**Information:**
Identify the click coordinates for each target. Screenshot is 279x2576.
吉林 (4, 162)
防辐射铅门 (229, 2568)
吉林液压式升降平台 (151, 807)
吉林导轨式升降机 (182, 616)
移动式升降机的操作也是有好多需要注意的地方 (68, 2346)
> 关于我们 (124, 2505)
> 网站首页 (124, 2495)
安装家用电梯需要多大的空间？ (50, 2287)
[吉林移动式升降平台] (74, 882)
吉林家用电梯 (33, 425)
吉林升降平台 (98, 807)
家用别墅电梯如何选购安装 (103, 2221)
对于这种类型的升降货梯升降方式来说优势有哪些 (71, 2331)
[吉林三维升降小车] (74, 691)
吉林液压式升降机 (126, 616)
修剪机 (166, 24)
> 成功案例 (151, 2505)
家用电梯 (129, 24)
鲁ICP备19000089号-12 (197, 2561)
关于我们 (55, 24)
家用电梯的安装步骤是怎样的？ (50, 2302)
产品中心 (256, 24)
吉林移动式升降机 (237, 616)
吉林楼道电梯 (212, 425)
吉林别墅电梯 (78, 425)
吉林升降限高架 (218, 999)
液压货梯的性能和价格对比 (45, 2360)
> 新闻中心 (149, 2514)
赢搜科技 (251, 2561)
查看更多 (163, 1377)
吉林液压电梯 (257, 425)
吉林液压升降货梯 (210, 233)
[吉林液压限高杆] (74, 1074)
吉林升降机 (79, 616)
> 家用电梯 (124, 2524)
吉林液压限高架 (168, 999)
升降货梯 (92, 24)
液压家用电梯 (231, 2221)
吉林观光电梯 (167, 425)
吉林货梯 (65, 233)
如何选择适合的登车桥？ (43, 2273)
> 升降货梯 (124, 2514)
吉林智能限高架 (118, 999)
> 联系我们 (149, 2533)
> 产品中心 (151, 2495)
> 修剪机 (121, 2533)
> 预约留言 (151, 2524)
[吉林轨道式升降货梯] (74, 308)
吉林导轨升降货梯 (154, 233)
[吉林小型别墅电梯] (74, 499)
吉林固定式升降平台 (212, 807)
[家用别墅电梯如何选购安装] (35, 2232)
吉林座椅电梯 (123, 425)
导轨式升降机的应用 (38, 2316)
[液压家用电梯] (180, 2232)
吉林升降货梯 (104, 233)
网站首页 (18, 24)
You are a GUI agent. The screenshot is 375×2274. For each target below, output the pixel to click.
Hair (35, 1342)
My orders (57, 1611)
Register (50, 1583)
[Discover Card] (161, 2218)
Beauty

**Exercise goal:** The full set of lines above should be retyped without a single change.

**Task result:**
Identify the click coordinates for each target. Screenshot is 279x2576.
吉林 (4, 162)
防辐射铅门 (229, 2568)
吉林液压式升降平台 (151, 807)
吉林导轨式升降机 (182, 616)
移动式升降机的操作也是有好多需要注意的地方 (68, 2346)
> 关于我们 (124, 2505)
> 网站首页 (124, 2495)
安装家用电梯需要多大的空间？ (50, 2287)
[吉林移动式升降平台] (74, 882)
吉林家用电梯 (33, 425)
吉林升降平台 (98, 807)
家用别墅电梯如何选购安装 (103, 2221)
对于这种类型的升降货梯升降方式来说优势有哪些 (71, 2331)
[吉林三维升降小车] (74, 691)
吉林液压式升降机 (126, 616)
修剪机 (166, 24)
> 成功案例 (151, 2505)
家用电梯 (129, 24)
鲁ICP备19000089号-12 (197, 2561)
关于我们 (55, 24)
家用电梯的安装步骤是怎样的？ (50, 2302)
产品中心 (256, 24)
吉林移动式升降机 (237, 616)
吉林楼道电梯 (212, 425)
吉林别墅电梯 (78, 425)
吉林升降限高架 (218, 999)
液压货梯的性能和价格对比 (45, 2360)
> 新闻中心 (149, 2514)
赢搜科技 (251, 2561)
查看更多 (163, 1377)
吉林液压电梯 (257, 425)
吉林液压升降货梯 (210, 233)
[吉林液压限高杆] (74, 1074)
吉林升降机 (79, 616)
> 家用电梯 (124, 2524)
吉林液压限高架 (168, 999)
升降货梯 (92, 24)
液压家用电梯 (231, 2221)
吉林观光电梯 (167, 425)
吉林货梯 (65, 233)
如何选择适合的登车桥？ (43, 2273)
> 升降货梯 (124, 2514)
吉林智能限高架 (118, 999)
> 联系我们 (149, 2533)
> 产品中心 (151, 2495)
> 修剪机 (121, 2533)
> 预约留言 (151, 2524)
[吉林轨道式升降货梯] (74, 308)
吉林导轨升降货梯 (154, 233)
[吉林小型别墅电梯] (74, 499)
吉林固定式升降平台 (212, 807)
[家用别墅电梯如何选购安装] (35, 2232)
吉林座椅电梯 (123, 425)
导轨式升降机的应用 (38, 2316)
[液压家用电梯] (180, 2232)
吉林升降货梯 (104, 233)
网站首页 (18, 24)
You are a GUI agent. The screenshot is 375×2274. For each target below, output the pixel to click.
Hair (35, 1342)
My orders (57, 1611)
Register (50, 1583)
[Discover Card] (161, 2218)
Beauty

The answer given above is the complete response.